Kyrgyzstan’s President Almazbek Atambayev votes at a polling station in Bishkek on Dec. 11. (Kyrgyz Presidential Press Service)

Kyrgyzstan’s President Almazbek Atambayev votes at a polling station in Bishkek on Dec. 11. (Kyrgyz Presidential Press Service)

USSR’s effort to destroy Islam created generation of radicals

By Amanda Erickson, The Washington Post

In 1929, Soviet leader Mikhail Kalinin laid out his vision for Central Asia: “teaching the people of the Kirgiz Steppe, the small Uzbek cotton grower, and the Turkmenian gardener the ideals of the Leningrad worker.”

It was a tall order, especially when it came to religion. About 90 percent of the population there was Muslim, but atheism was the state religion of the USSR. So in the early 1920s, the Soviet government effectively banned Islam in Central Asia. Books written in Arabic were burned, and Muslims weren’t allowed to hold office. Koranic tribunals and schools were shuttered, and conducting Muslim rituals became almost impossible. In 1912, there were about 26,000 mosques in Central Asia. By 1941, there were just 1,000.

Rather than stamp out Islam, though, efforts to stifle Islam only radicalized believers. It’s a trend that’s played out again and again over the past century, and one that could have dire consequences in the war on terror. Today, Central Asian Muslims are radicalizing at alarming rates. Thousands have flocked to the Islamic State, and Turkish media reports suggest that the suspect who killed 39 people in an Istanbul nightclub last week was an ethnic Uighur from Kyrgyzstan.

In the 1930s, the Soviet move against Islam silenced moderate imams and leaders. But fundamentalist leaders privately began to woo followers. One of the best known was Shami-damulla, an Uzbek with ultra-conservative views of Islam. He was jailed in 1932, but he left behind scores of disciples who preached his hard-line beliefs in makeshift mosques and at underground schools. When Joseph Stalin relaxed the Soviet Union’s stance on official religion in the 1940s, it was this group of spiritual leaders who were poised to take control of the state-run, public governing bodies.

They did, and by the ’70s Islam had made a comeback in much of Central Asia. Holidays Ramadan and the spring New Year of Novruz were celebrated publicly. Tea houses doubled as mosques.

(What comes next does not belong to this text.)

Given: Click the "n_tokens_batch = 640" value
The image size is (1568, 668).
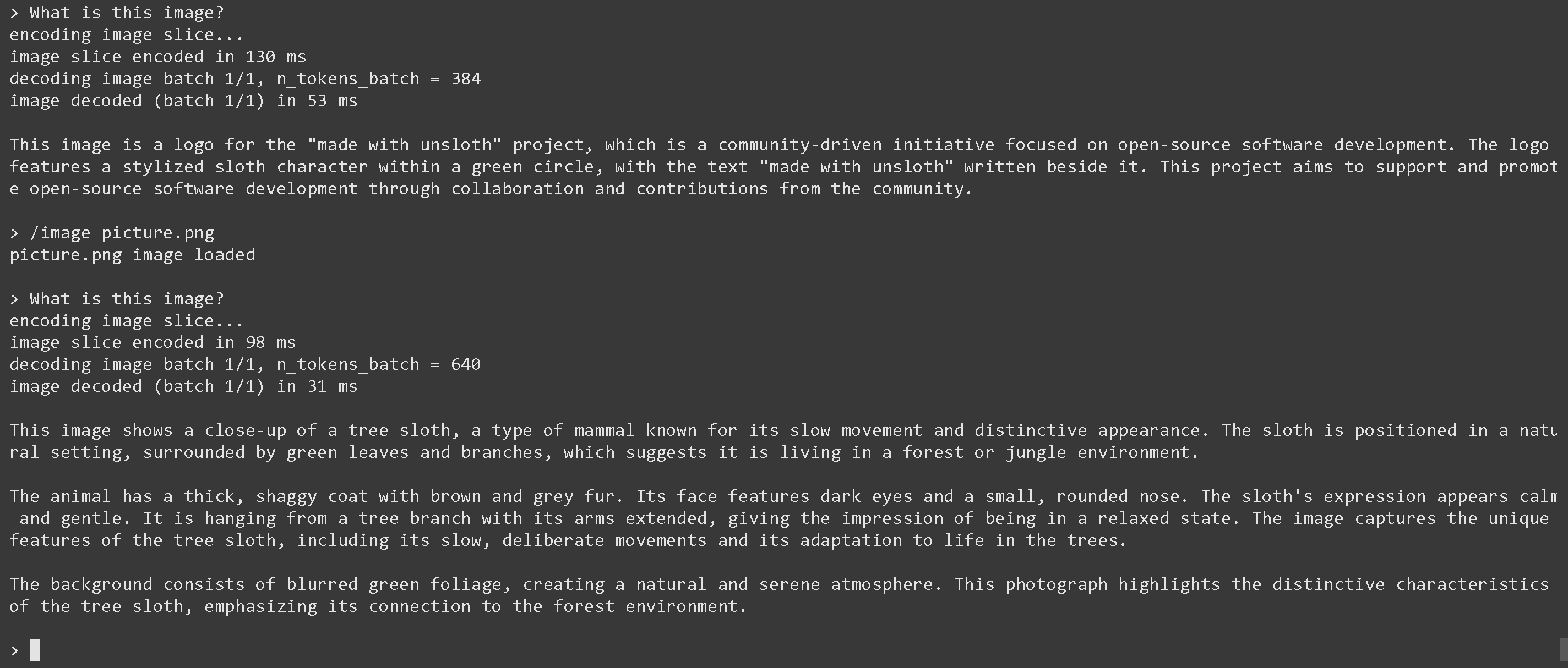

In the 1980s, fundamentalists were further bolstered by the Soviet invasion of Afghanistan, which turned many Central Asians against the USSR, and by the weakening of travel restrictions, which brought a freer flow of information and people from the Middle East.

By the time the Soviet Union fell, radical Muslims had built out strong networks, allowing them to take on the fledgling governments of their newly formed countries. In 1991, a group of militants took control of the former Communist Party building in an Uzbek city, demanding the establishment of an explicitly religious state in which sharia law was implemented and children were separated by gender in schools. In 1992, those same militants took local authorities hostage. In another part of the country, then-President Islam Karimov faced down thousands of Islamist demonstrators calling for a more accountable government.

Karimov and the region’s other leaders quickly decided to crack down. Pious Muslims were a threat to their regimes, and these autocrats used Soviet-style tools to keep the faith under political control. Now state committees regulate religious expression, censor literature, and ban activities and groups that don’t conform to their tastes. Muslims in Central Asia can be punished for talking about religion outside of a mosque or carrying an unauthorized Koran. Thousands of Muslims have been tortured and imprisoned in the region for exercising their religious freedom, according to Human Rights Watch.

In Kyrgyzstan, preachers’ sermons must be vetted before delivery. Uzbekistan has even banned beards, outlawed Islamic dress and shuttered halal restaurants.

This oppression has once again pushed mainstream Muslims underground and into the arms of radicals. Today, the International Crisis Group, a conflict-monitoring NGO, estimates that between 2,000 and 4,000 people in Central Asia have become radicalized. The Islamic Movement of Uzbekistan has partnered with the Taliban and other groups, fought against coalition troops in Afghanistan and carried out attacks in Pakistan. Recently, the police in Bishkek, the capital of Kyrgyzstan, had a public shootout with alleged Islamic State fighters, killing six and wounding seven more.

Even government leaders are not immune. Last year, the head of Tajikistan’s elite police force defected to the Islamic State. In a video posted to YouTube, he called the government “dogs” and promised to bring jihad to Russia and the United States.